My love affair with crème brûlée started a few years ago. I was visiting my friend Sam, and her husband – Josh, being the dear (and very talented chef) that he is, had whipped us up a couple of pots of crème brûlée to enjoy with our wine. At the time, I wasn’t so sure that I liked crème brûlée, having only eaten it a few times before, and feeling less than impressed with what I had tried. But being one who rarely (if ever) turns down a sweet treat, I dug right into that pot of creamy goodness. It was insanely delicious, what with the perfectly torched sugar crust on top that gave way to the luscious perfection below. I distinctly remember saying to Josh that very night – “You must teach me how to make this.”
For I had tried to make crème brûlée once or twice before, but had encountered difficulty with getting everything to set up properly (crème brûlée soup, anyone?) and had never mastered that perfectly torched sugar topping. I didn’t have the tools or the know-how, and had ended up with an unevenly burnt top, courtesy of my oven’s broiler. It was never a pretty scenario.
Fast forward to several years later, and Josh and I finally made that lesson happen. I have made this recipe a few times since then, and it has turned out perfect every time. The recipe provides a great base for a variety of flavor combinations. Josh also made a dark chocolate raspberry version that was incredible. However, the lemon lover in me had to share this lemon white chocolate version.

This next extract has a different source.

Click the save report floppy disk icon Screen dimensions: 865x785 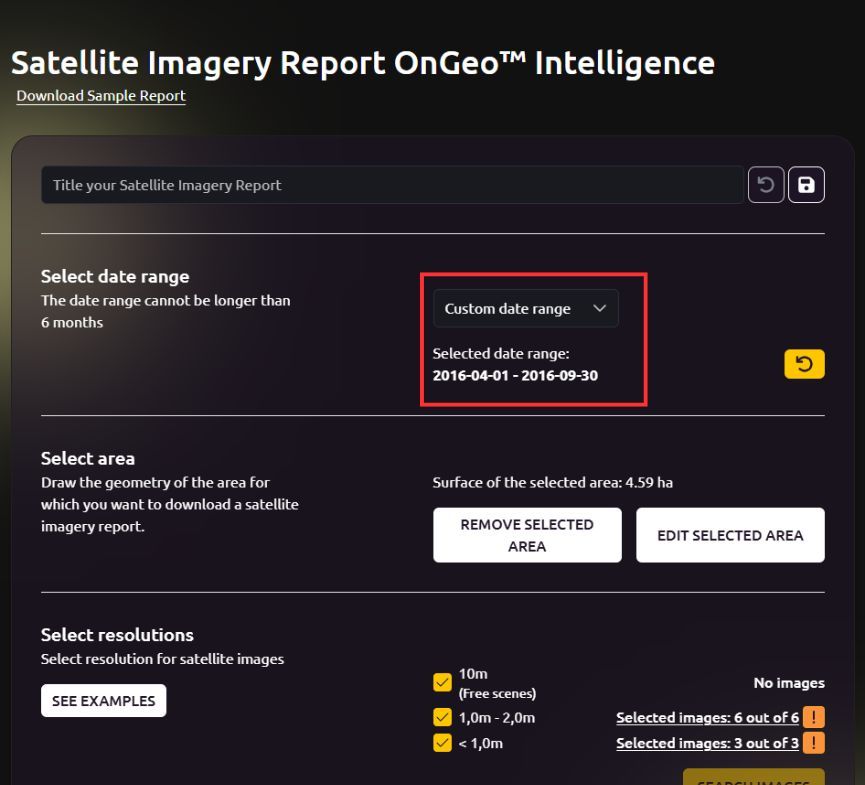(806, 185)
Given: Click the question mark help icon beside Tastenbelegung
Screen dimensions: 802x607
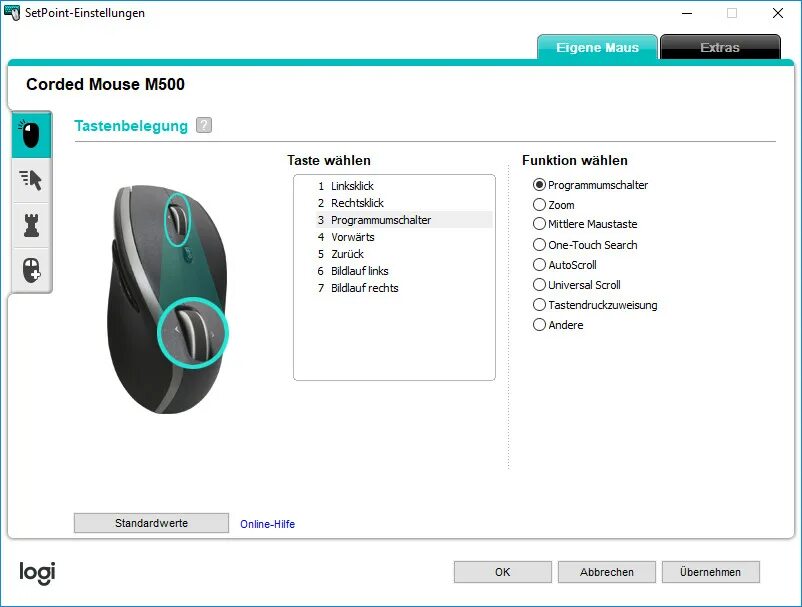Looking at the screenshot, I should click(204, 125).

Thank you Josh for sharing your crème brûlée know-how! Now, onto the recipe…
I’ve written the recipe in detail, just to ensure that it’s clear. Forgive me if this information or technique is not new to you. I’ve seen a variety of crème brûlée recipes out there, but this is my go-to. It’s foolproof!
Lemon White Chocolate Crème Brûlée
This recipe makes enough to fill 4 small ramekins. It can easily be doubled or tripled, according to the number you require. Just remember to stick to the ratio of 5 egg yolks for every cup of whipping cream. As I mentioned before, this recipe is a great base for other flavor combinations. For example, for a dark chocolate raspberry version, sub in dark chocolate for the white chocolate and omit the lemon. Drop spoonfuls of smashed raspberries into the ramekins pre-bake. Also, the most important step is the chilling process. Be sure to prepare this recipe the night before you wish to serve it, so that the crème brûlée has about 24 hours to chill thoroughly and properly set.
1 cup whipping cream
5 egg yolks
1/4 cup granulated sugar + more for topping
1 TBSP. vanilla
1/2 cup white chocolate pieces
4 lemons, divided
Preheat the oven to 325°F. Place the four ramekins (or shallow jars) into a baking dish.

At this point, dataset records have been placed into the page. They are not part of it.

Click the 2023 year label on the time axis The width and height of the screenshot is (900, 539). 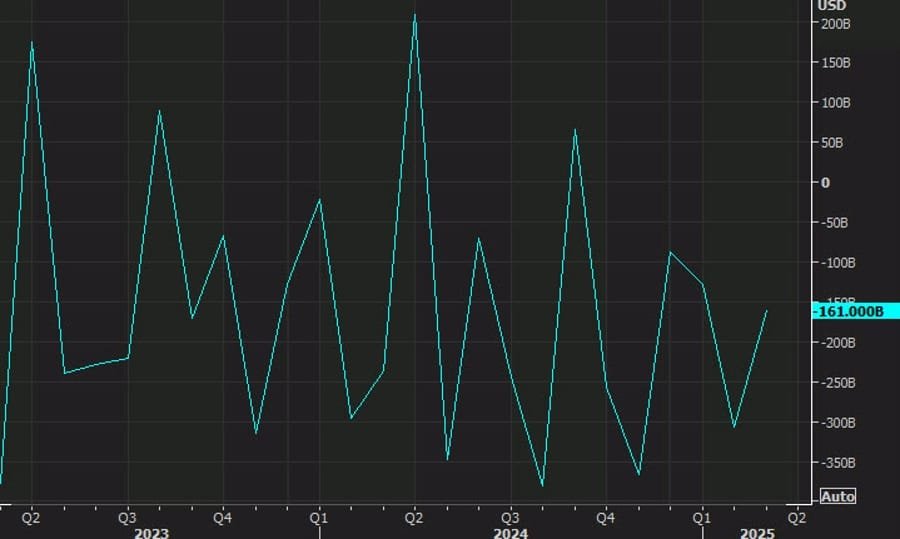coord(151,533)
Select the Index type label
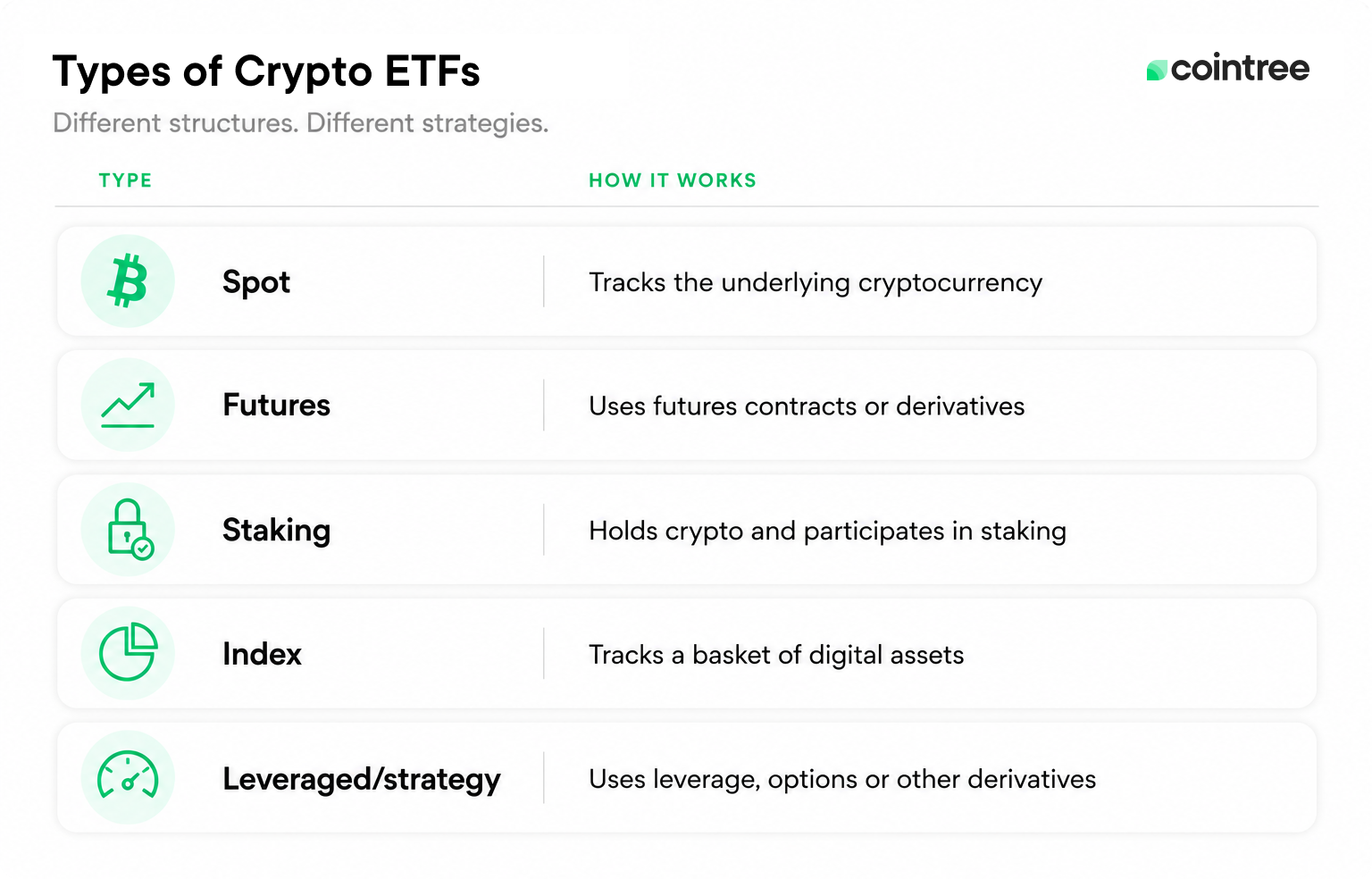 262,654
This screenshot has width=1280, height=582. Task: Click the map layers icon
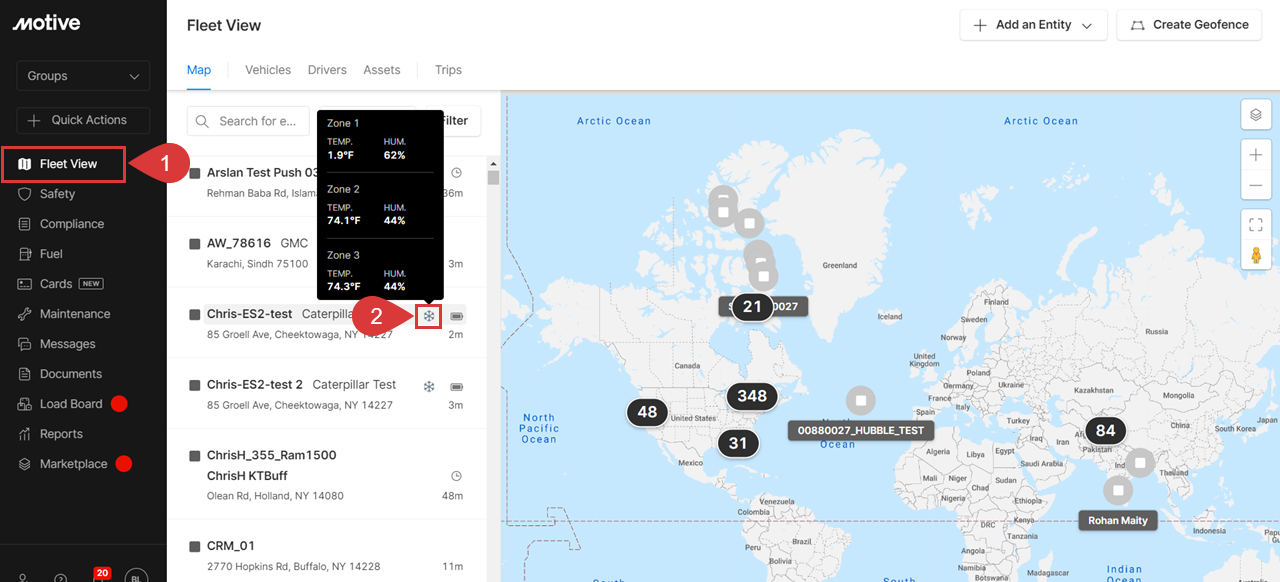[x=1256, y=115]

In a small saucepan, add the whipping cream, white chocolate pieces, 1 tsp. fresh lemon juice, and the rind* of two lemons. Place the saucepan over medium heat. Stir regularly, and remove from the heat just when the mixture begins to bubble around the edges. In the meantime, in a medium-sized bowl, whisk together the egg yolks, sugar, and vanilla until pale. Very gradually, add the cream mixture to the eggs, stirring constantly. Do not add the cream too quickly, as you are trying to temper the eggs (not scramble them!). Strain the mixture into a bowl (or a large measuring cup with a spout, for ease of pouring) and discard the pieces of lemon rind. Zest the remaining two lemons and add the zest to the cream, stirring to combine. Divide the mixture evenly between the four ramekins.
Place into the oven and then very carefully pour boiling water into the baking dish, until it reaches halfway up the sides of the ramekins. Be careful not to splash any water into the ramekins. Place a cookie sheet over top of the baking dish (to cover). This is optional, but will prevent the tops of the crème brûlée from browning. Bake for about 20-25 minutes, or until the ramekins are almost set, and only a wee bit jiggly in the center. Cool on the counter, and then cover and refrigerate overnight (about 24 hours).
Just before serving, sprinkle the top of each ramekin with about 1 tsp. of granulated sugar. Use a blow torch to carefully melt and brown the sugar on top. Enjoy!
*Using a sharp knife, remove the skin of the lemon in large pieces, avoiding the pith (the white part, which is bitter) as much as possible.
Hope you’re having a great week, friends!